21 The LORD instructed Moses, “When you go back to Egypt, see that you perform before Pharaoh all the wonders that I have put within your power. But I will harden his heart so that he will not let the people go.
RAB Musa'ya, “Mısır'a döndüğünde, sana verdiğim güçle bütün şaşılası işleri firavunun önünde yapmaya bak” dedi, “Ama ben onu inatçı yapacağım. Halkı salıvermeyecek.
22 Then tell Pharaoh that this is what the LORD says: ‘Israel is My firstborn son,
Sonra firavuna de ki, ‘RAB şöyle diyor: İsrail benim ilk oğlumdur.
23 and I told you to let My son go so that he may worship Me. But since you have refused to let him go, behold, I will kill your firstborn son!’”
Sana, bırak oğlum gitsin, bana tapsın, dedim. Ama sen onu salıvermeyi reddettin. Bu yüzden senin ilk oğlunu öldüreceğim.’”
24 Now at a lodging place along the way, the LORD met Moses and was about to kill him.
RAB yolda, bir konaklama yerinde Musa'yla karşılaştı, onu öldürmek istedi.
25 But Zipporah took a flint knife, cut off her son’s foreskin, and touched it to Moses’ feet. “Surely you are a bridegroom of blood to me,” she said.
O anda Sippora keskin bir taş alıp oğlunu sünnet etti, derisini Musa'nın ayaklarına dokundurdu. “Gerçekten sen bana kanlı güveysin” dedi.
26 So the LORD let him alone. (When she said, “bridegroom of blood,” she was referring to the circumcision.)
Böylece RAB Musa'yı esirgedi. Sippora Musa'ya sünnetten ötürü “Kanlı güveysin” demişti.
27 Meanwhile, the LORD had said to Aaron, “Go and meet Moses in the wilderness.” So he went and met Moses at the mountain of God and kissed him.
RAB Harun'a, “Çöle, Musa'yı karşılamaya git” dedi. Harun gitti, onu Tanrı Dağı'nda karşılayıp öptü.
28 And Moses told Aaron everything the LORD had sent him to say, and all the signs He had commanded him to perform.

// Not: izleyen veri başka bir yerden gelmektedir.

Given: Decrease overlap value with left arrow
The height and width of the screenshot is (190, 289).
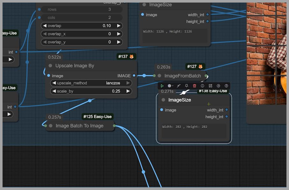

Musa duyurması için RAB'bin kendisine söylediği bütün sözleri ve gerçekleştirmesini buyurduğu bütün belirtileri Harun'a anlattı.
29 Then Moses and Aaron went and assembled all the elders of the Israelites,
Musa'yla Harun varıp İsrail'in bütün ileri gelenlerini topladılar.
30 and Aaron relayed everything the LORD had said to Moses. And Moses performed the signs before the people,
Harun RAB'bin Musa'ya söylemiş olduğu her şeyi onlara anlattı. Musa da halkın önünde belirtileri gerçekleştirdi.
31 and they believed. And when they heard that the LORD had attended to the Israelites and had seen their affliction, they bowed down and worshiped.
Halk inandı; RAB'bin kendileriyle ilgilendiğini, çektikleri sıkıntıyı görmüş olduğunu duyunca, eğilip tapındılar.